# Extranet

[🇫🇷 Français](README.md) | 🇬🇧 English | [🇩🇪 Deutsch](README_DE.md) | [🇪🇸 Español](README_ES.md)

DokuWiki plugin to restrict the display of pages, media files and some actions when the request comes from the extranet.

The plugin can:
- detect the extranet from a configurable `$_SERVER` value;
- apply a default policy of `allow`, `block`, `force_allow` or `force_block`;
- filter pages and media files by exact ID, namespace, wildcard or regex;
- replace restricted page content with a configurable message;
- replace restricted media files with a neutral image;
- disable selected DokuWiki actions for extranet visitors;
- handle the `~~NOEXTRANET~~` and `~~EXTRANET~~` macros;
- integrate with ProseMirror so this state is preserved correctly in WYSIWYG mode.

## Usage

Two macros are available in pages:

- `~~NOEXTRANET~~`: blocks the page from the extranet when the policy allows it;
- `~~EXTRANET~~`: allows the page from the extranet when the policy allows it.

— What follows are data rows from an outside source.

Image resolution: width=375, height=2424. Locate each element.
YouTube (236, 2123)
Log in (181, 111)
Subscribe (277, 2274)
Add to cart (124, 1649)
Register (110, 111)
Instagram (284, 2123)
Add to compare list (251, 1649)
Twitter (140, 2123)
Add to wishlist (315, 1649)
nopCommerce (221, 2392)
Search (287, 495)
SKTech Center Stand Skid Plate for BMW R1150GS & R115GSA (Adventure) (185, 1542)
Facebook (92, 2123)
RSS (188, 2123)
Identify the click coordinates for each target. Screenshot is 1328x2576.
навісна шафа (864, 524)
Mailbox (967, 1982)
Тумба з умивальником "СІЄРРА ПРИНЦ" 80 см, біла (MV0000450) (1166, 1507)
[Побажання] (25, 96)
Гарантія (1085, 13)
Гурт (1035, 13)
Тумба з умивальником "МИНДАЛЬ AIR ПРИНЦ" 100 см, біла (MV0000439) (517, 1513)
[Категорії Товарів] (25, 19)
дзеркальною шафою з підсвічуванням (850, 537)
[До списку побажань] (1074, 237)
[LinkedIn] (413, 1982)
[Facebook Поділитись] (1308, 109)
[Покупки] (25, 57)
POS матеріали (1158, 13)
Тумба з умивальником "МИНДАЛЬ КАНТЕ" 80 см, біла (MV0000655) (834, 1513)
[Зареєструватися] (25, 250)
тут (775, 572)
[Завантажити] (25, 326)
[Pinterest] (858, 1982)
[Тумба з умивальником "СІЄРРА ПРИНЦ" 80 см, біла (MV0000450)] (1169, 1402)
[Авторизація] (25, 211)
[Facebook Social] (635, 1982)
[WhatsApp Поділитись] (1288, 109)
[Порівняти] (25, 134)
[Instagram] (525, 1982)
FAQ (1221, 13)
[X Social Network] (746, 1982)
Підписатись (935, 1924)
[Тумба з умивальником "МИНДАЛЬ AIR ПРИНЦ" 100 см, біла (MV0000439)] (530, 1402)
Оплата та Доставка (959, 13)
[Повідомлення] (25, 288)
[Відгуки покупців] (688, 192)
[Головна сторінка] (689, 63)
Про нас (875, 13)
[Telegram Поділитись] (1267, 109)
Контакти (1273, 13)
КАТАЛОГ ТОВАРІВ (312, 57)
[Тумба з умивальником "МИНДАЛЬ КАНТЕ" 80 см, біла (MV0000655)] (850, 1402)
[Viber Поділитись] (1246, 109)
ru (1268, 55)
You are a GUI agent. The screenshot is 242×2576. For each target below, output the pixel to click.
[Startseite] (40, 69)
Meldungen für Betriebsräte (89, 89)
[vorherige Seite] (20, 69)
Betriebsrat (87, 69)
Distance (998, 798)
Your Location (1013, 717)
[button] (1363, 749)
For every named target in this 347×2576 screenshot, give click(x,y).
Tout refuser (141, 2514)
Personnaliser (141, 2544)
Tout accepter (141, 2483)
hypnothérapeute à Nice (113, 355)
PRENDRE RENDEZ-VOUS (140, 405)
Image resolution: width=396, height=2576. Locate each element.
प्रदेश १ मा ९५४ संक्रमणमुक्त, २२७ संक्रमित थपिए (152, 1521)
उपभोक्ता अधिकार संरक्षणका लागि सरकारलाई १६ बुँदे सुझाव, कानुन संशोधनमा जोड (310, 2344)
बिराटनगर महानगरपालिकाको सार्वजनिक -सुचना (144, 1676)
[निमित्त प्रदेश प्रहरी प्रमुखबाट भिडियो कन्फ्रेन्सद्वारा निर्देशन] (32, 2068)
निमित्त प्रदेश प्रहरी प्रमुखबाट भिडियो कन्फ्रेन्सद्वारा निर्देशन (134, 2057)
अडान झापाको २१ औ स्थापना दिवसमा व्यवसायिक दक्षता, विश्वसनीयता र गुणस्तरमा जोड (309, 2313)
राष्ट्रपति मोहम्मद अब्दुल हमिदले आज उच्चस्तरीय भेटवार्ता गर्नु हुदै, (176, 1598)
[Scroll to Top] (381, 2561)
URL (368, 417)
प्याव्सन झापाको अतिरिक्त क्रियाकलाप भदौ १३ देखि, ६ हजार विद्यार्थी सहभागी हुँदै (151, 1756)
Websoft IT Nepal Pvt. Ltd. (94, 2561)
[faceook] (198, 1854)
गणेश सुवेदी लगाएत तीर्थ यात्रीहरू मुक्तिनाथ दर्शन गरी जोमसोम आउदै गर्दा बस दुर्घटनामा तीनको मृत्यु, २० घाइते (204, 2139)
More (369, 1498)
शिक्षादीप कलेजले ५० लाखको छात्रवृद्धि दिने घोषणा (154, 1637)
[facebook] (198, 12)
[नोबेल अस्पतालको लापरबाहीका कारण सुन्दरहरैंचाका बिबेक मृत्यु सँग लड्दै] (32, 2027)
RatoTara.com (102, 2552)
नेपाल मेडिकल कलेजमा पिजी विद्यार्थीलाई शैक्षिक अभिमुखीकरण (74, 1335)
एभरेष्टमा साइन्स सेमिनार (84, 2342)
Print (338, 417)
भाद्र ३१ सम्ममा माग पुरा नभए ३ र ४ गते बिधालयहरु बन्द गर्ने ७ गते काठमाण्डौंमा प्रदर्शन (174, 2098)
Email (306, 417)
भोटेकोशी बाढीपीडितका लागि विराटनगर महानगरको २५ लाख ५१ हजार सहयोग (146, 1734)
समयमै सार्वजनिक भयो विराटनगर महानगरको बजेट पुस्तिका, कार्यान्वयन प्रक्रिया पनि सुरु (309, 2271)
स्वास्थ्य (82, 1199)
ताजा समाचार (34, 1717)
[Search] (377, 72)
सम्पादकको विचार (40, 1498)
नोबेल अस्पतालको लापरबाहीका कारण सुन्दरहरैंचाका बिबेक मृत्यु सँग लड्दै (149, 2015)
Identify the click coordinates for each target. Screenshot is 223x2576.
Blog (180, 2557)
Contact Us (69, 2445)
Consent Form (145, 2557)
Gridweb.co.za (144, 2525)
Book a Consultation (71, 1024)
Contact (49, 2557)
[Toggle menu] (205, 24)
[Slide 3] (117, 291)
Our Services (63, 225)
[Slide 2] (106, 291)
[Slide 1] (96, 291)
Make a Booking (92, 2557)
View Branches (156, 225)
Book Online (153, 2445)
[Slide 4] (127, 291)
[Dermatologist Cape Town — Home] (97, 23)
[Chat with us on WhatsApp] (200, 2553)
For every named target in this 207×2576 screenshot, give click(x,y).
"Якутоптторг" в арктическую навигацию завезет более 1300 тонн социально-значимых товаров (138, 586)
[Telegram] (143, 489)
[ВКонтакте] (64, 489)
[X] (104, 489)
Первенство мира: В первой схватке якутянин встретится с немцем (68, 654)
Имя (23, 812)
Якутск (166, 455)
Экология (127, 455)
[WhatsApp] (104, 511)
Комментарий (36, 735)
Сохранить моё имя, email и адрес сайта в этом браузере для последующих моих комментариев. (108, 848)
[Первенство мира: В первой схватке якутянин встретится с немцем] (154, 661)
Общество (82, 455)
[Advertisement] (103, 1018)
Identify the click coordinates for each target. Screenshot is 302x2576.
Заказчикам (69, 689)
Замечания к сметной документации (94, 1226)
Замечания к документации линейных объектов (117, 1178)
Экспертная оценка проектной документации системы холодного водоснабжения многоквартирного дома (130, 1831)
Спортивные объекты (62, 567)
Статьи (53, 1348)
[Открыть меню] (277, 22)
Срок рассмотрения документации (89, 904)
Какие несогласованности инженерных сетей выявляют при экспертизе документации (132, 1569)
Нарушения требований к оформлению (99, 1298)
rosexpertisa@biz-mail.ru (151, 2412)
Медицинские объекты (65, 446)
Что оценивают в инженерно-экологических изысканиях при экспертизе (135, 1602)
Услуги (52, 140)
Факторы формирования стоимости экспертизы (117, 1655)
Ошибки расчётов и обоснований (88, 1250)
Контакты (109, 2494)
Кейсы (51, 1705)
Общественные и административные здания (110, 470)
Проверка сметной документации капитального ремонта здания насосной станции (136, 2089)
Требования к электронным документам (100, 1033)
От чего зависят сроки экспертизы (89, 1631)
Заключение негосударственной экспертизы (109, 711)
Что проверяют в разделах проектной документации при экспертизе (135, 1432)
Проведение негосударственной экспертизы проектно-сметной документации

The exact behavior depends on `default_policy`:

- `allow`: everything is allowed except filtered pages or pages marked with `~~NOEXTRANET~~`
- `block`: everything is blocked except filtered pages or pages marked with `~~EXTRANET~~`
- `force_allow`: only filter rules apply, `~~NOEXTRANET~~` is ignored
- `force_block`: only filter rules apply, `~~EXTRANET~~` is ignored

## Configuration

In the configuration manager:

- `request_match_key`: `$_SERVER` key used to detect the extranet, for example `REMOTE_ADDR` or an `HTTP_*` header
- `extranet_match_list`: comma-separated list of values treated as extranet
- `extranet_match_regex`: regex used to identify the extranet from the configured value
- `default_policy`: default access policy
- `filter_list`: list of pages or media files affected by the policy
- `filter_regex`: additional regex to target pages or media files
- `hide_files`: whether restrictions also apply to media files
- `disable_actions`: DokuWiki actions disabled for extranet visitors
- `restricted_disable_actions`: additional actions disabled only when the current page is restricted
- `preserve_first_title`: keeps the first heading when a page is hidden
- `message_prefix`: content inserted before the restriction message
- `message_suffix`: content inserted after the restriction message

Compatibility:

- `server_ip_key`
- `extranet_ip_list`
- `extranet_ip_regex`

These legacy settings are still supported for compatibility, but the new names should be preferred.

## Examples

Detection by direct IP:

- `request_match_key = REMOTE_ADDR`
- `extranet_match_regex = /^10\.100\./`

Detection by proxy header:

- `request_match_key = HTTP_X_NETWORK_ZONE`
- `extranet_match_list = extranet`

Detection by upstream host name:

- `request_match_key = HTTP_X_UPSTREAM_HOST`
- `extranet_match_regex = /^frontend-ext-/`

## What the helper provides

Load the helper:

```php
$extranet = plugin_load('helper', 'extranet');
```

Main methods:

- `getDefaultPolicy()`: returns the effective default policy
- `getRequestMatchKey()`: returns the `$_SERVER` key used for detection
- `getExtranetMatchList()`: returns the configured list of values
- `getExtranetMatchRegex()`: returns the configured regex
- `isExtranetRequest()`: tells whether the current request is treated as extranet
- `isPageVisibleFromExtranet()`: tells whether a page is visible from the extranet
- `isMediaVisibleFromExtranet()`: tells whether a media file is visible from the extranet
- `isPageAllowed()`: tells whether a page is allowed in the current context
- `isMediaAllowed()`: tells whether a media file is allowed in the current context
- `parseRuleList()`: converts a list of rules into a usable array
- `idMatchesRule()`: tests an ID against a rule

## Cache and behavior

The plugin splits the render cache to distinguish intranet and extranet visitors.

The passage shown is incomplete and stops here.